:: Data supplied ::

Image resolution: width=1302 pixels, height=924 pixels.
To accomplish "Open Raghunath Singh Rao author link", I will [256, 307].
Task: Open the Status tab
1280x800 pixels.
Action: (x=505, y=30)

:::

Problem to work on: Find each line in the material above that carries the string "Open", and copy it.

Exercise output:
To accomplish "Open Raghunath Singh Rao author link", I will [256, 307].
Task: Open the Status tab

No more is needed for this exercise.